Bien sûr, on ne pense pas vraiment à tout ça lorsque l’on se perd dans la contemplation d’un champ de coquelicots. D’abord, les couleurs sont belles ; et puis le coquelicot fait partie de ces fleurs qui peuvent surgir n’importe où, même d’un lopin de terre meuble au beau milieu d’un chantier ; si la fleur surgit en ville, elle représente avant tout une petite victoire du vivant contre le béton. Il n’existe pas, de toute manière, de symbolisme universel, que ce soit dans l’espace ou dans le temps : tout est, perpétuellement, matière à changement − seule règle universellement valable. 

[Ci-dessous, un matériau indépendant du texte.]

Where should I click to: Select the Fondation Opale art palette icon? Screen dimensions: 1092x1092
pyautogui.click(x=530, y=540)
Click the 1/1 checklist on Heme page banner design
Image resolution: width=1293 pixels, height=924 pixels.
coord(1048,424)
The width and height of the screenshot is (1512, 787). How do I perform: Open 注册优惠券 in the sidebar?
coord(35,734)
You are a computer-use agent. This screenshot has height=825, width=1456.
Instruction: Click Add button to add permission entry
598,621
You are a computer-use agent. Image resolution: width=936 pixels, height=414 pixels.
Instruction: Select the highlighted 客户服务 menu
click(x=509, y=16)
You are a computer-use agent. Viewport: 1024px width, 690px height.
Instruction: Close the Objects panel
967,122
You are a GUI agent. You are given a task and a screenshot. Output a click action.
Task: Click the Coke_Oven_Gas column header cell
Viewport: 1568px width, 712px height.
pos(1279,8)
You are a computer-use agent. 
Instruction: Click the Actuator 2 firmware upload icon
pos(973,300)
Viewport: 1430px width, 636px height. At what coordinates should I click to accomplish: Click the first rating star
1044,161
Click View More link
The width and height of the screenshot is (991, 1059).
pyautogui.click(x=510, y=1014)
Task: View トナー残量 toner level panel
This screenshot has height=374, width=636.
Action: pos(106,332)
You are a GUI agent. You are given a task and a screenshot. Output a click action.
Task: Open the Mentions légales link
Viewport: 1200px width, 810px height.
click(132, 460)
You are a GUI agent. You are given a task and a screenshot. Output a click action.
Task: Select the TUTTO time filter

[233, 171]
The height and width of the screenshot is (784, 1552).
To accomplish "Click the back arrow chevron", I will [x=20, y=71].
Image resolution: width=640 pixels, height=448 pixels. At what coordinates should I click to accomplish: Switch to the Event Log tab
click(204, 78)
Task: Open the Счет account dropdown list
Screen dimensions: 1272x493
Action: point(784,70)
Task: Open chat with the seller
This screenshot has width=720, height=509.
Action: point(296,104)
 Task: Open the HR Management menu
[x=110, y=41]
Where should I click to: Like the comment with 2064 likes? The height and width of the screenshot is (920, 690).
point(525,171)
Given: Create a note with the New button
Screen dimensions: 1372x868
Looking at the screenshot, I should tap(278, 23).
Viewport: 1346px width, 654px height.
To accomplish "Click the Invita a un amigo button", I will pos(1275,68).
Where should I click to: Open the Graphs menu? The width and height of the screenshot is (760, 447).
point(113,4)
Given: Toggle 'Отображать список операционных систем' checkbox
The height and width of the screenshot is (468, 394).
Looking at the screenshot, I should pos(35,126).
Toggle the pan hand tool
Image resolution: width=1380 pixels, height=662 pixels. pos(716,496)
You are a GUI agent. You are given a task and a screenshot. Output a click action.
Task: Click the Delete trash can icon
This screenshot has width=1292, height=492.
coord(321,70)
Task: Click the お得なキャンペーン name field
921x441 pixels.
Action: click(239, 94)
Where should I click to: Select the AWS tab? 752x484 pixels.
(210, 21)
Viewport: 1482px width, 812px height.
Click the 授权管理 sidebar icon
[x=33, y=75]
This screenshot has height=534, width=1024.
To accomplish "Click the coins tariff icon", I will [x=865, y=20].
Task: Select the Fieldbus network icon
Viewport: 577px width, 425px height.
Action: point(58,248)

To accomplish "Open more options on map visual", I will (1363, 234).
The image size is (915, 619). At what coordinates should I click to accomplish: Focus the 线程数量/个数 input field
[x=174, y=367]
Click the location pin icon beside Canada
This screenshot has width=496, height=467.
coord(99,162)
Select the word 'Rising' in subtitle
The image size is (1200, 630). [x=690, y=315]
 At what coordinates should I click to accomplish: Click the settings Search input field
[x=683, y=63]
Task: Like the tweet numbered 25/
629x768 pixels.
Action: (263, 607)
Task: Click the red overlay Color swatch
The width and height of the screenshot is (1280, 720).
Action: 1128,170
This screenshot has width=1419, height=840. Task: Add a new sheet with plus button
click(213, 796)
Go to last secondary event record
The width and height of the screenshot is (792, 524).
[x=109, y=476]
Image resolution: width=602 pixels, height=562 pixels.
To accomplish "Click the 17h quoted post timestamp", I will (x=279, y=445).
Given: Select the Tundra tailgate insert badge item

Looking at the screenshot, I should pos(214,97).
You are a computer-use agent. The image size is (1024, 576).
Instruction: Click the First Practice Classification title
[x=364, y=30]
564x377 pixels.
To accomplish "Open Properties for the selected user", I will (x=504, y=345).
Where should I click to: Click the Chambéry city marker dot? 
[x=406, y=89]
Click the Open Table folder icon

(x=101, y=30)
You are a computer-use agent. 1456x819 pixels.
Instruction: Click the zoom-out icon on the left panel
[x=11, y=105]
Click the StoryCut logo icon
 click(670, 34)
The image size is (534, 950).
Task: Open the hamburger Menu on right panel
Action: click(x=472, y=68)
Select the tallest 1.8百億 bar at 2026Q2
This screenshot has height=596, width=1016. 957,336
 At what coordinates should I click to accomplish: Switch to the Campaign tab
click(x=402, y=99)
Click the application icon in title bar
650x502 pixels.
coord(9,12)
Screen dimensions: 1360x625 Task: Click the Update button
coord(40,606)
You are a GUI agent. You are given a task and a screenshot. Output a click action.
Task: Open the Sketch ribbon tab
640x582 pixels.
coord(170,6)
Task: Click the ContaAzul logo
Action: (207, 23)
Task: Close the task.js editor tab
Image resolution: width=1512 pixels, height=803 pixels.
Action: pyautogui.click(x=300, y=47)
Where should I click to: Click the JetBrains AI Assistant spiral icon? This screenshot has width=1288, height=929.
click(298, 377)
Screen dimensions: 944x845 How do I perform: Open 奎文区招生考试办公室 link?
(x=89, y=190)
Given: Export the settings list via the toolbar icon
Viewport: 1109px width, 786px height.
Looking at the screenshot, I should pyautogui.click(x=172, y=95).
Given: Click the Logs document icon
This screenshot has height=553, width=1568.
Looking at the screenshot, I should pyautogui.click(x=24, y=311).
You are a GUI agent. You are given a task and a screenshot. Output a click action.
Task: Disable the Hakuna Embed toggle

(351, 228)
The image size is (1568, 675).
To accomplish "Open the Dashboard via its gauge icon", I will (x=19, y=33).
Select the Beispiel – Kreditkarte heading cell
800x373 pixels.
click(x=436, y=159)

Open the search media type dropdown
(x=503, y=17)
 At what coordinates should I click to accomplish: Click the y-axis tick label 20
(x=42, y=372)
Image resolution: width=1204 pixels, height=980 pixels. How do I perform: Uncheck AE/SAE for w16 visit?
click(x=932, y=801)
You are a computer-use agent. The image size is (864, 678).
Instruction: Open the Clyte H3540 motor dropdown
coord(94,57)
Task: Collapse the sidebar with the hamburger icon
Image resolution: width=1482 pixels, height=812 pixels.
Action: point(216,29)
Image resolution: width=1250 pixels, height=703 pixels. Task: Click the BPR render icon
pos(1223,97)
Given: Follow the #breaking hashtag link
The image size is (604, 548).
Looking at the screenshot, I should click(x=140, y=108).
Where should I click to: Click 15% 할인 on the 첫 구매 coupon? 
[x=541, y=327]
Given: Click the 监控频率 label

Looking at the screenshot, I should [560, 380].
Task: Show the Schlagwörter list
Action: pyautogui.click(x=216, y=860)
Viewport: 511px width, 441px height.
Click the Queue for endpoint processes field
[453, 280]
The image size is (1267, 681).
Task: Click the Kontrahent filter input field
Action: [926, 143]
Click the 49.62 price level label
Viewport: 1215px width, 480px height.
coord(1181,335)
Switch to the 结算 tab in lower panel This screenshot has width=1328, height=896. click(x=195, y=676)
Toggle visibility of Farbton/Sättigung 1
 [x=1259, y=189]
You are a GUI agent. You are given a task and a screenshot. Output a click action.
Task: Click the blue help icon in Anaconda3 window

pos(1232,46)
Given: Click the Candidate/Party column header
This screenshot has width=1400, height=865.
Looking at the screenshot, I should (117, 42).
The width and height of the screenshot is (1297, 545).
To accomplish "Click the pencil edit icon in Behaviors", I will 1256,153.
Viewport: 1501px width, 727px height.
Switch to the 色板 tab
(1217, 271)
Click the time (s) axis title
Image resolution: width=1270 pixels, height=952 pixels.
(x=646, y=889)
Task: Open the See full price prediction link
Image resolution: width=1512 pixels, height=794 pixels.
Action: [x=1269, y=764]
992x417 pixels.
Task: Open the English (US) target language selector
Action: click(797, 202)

À vrai dire, c’est surtout à ceci que j’ai pensé, en début de semaine, face à de vastes floraisons de coquelicots ponctuant la pierre troglodytique : à ce curieux ballet entre mutation et inertie, où nous croyons immobile ce qui bouge, et inversement. J’ai songé à la manière dont, dans une vie, il suffit parfois de laisser sa juste place à une certitude depuis longtemps acquise pour bouleverser tout le système de pensée qu’elle couronnait tant bien que mal − et découvrir du même coup le gouffre qui sépare le savoir de la compréhension. Il me semble que le sommeil que permet le pavot est celui qui laisse le plus de place à l’inertie. Sa saison est celle où la nature, revenue à son sommet de verdure, laisse dans le cœur un parfum d’éternité, où le jour qui se prélasse longtemps dans son couchant moelleux nous laisse croire que la nuit qui suivra sera tout aussi douce ; il suffit de se laisser porter. J’imagine que la meilleure manière d’agir serait de lui dire : je te saisis et t’embrasse, mais je ne suis pas dupe − tout ceci n’est rien d’autre qu’un rêve. Elle était belle, la pierre de tuffeau des logis royaux, témoin d’un temps disparu, pendant que le coquelicot, lui, rappelait de sa collerette rouge vif qu’il fut ici le premier, qu’il restera encore longtemps, et qu’il ne cessera de distiller son suc d’éternité à ceux qui désirent y porter la bouche.

 

 

« Et toi ? Porteras-tu aussi les lèvres à mon calice ? 

− Moi ? Mais enfin, je ne suis que de passage. »



Georgia O’Keeffe − Red Poppy (1927)

Tristan Derème − Extrait de ses Petits poèmes

Commentaires

  1. Votre vision initiale est plus profonde: le jeu, le « curieux ballet » entre l'inertie et la mobilité est l' utopie où la pierre et le coquelicot s'allient; et où meurent et renaissent éternellement la pierre par le coquelicot et le coquelicot par la pierre.